Take the line that contains "The height and" and each line after it to the end of the data below, and set them down exactly, omitting pictures.

#### Saved entries
______
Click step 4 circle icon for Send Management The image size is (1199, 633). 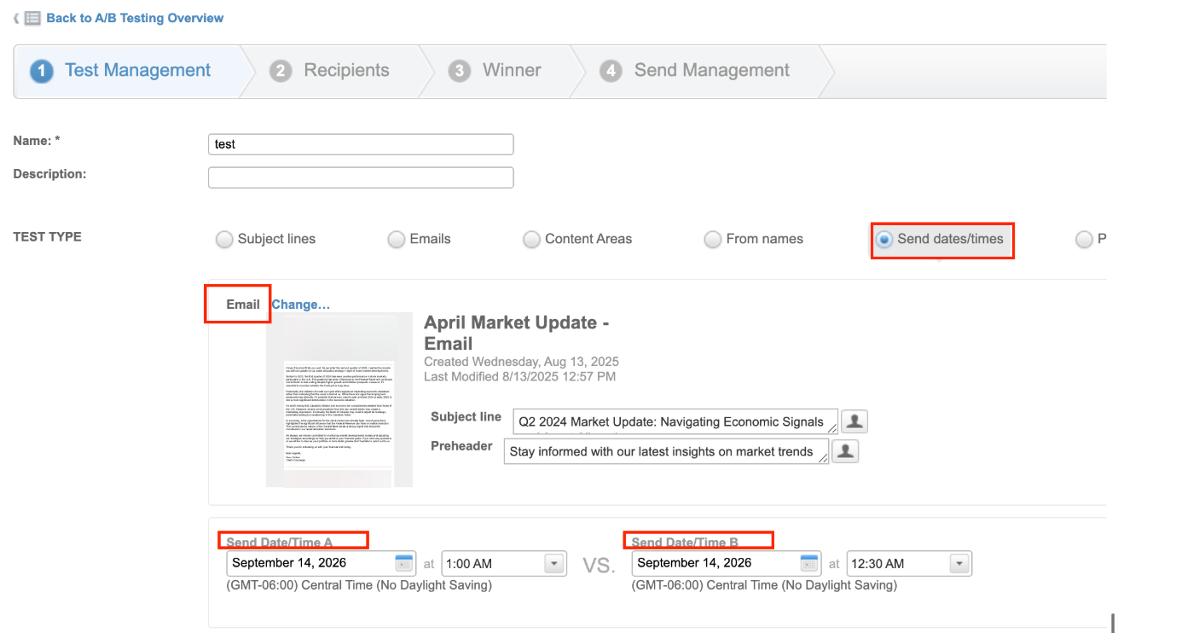click(611, 71)
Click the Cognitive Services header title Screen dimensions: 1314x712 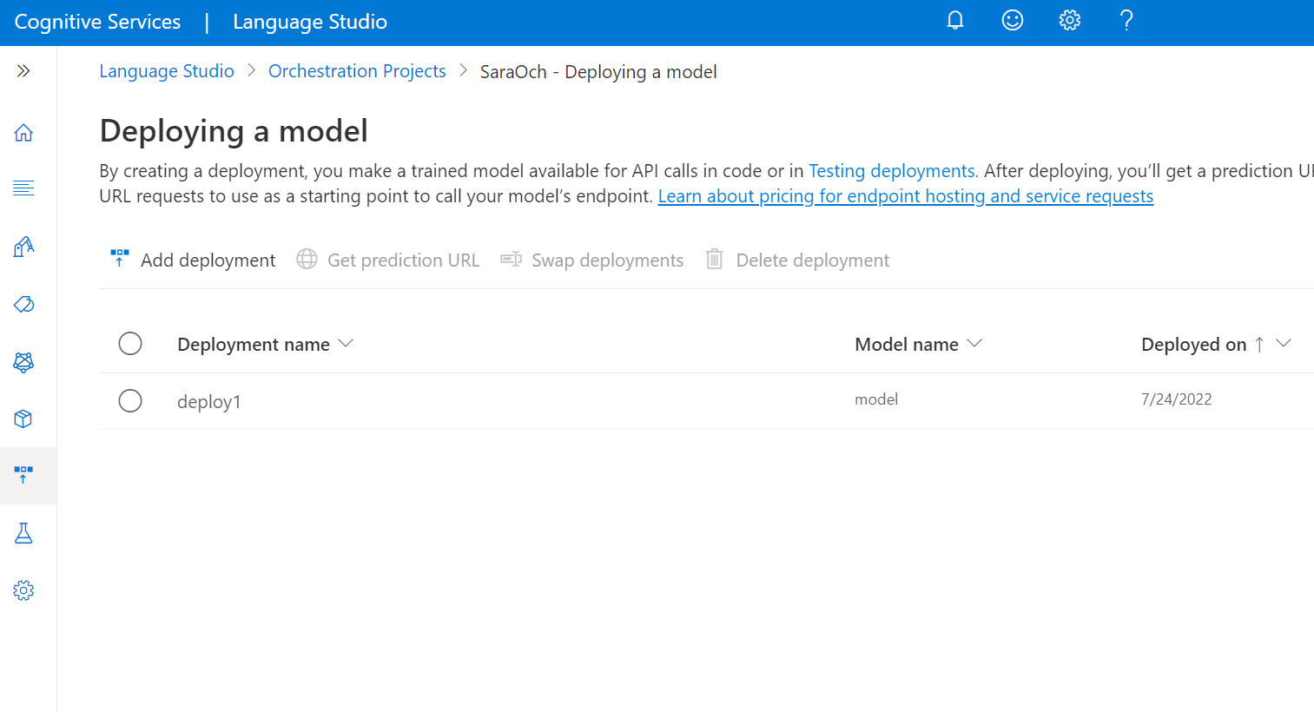96,21

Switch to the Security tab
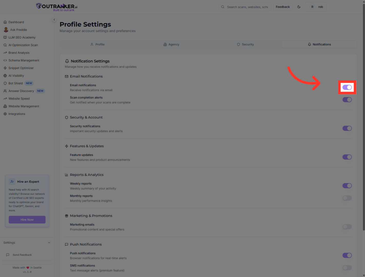click(245, 44)
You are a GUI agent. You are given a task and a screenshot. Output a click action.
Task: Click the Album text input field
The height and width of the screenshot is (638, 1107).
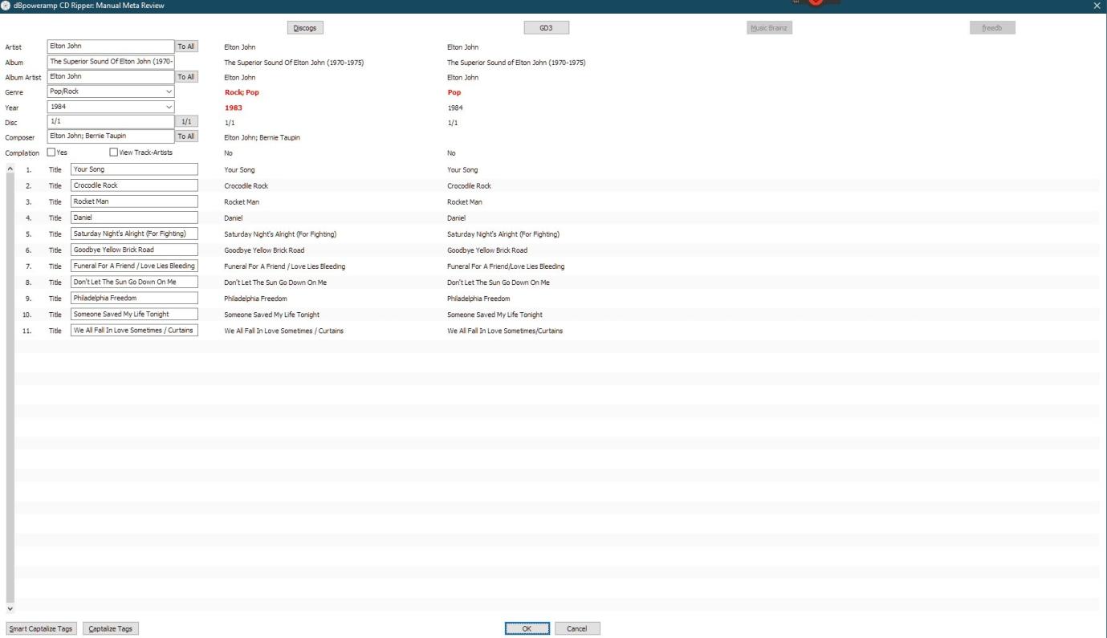[x=111, y=62]
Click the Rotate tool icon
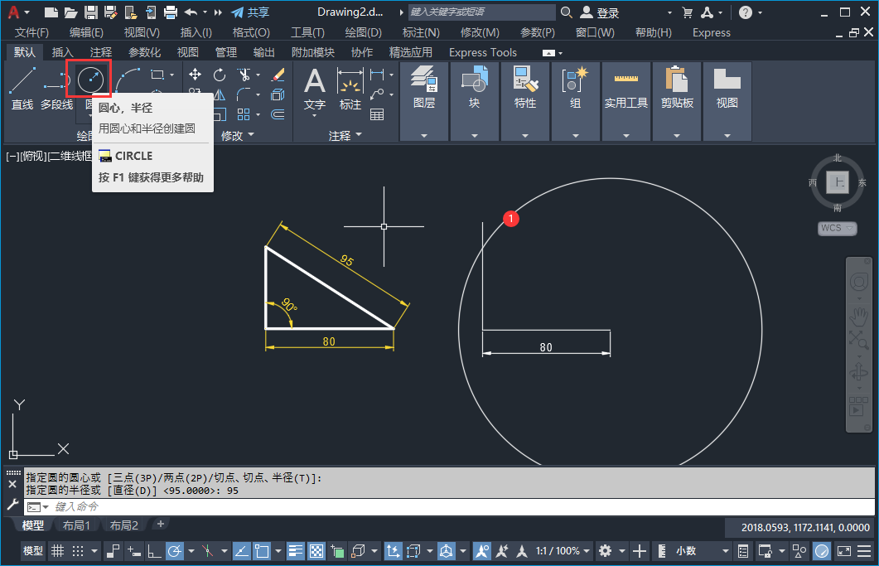The width and height of the screenshot is (879, 566). (220, 75)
______
#### Solution
The height and width of the screenshot is (638, 1107).
[x=111, y=62]
Click the Rotate tool icon
The width and height of the screenshot is (879, 566). (220, 75)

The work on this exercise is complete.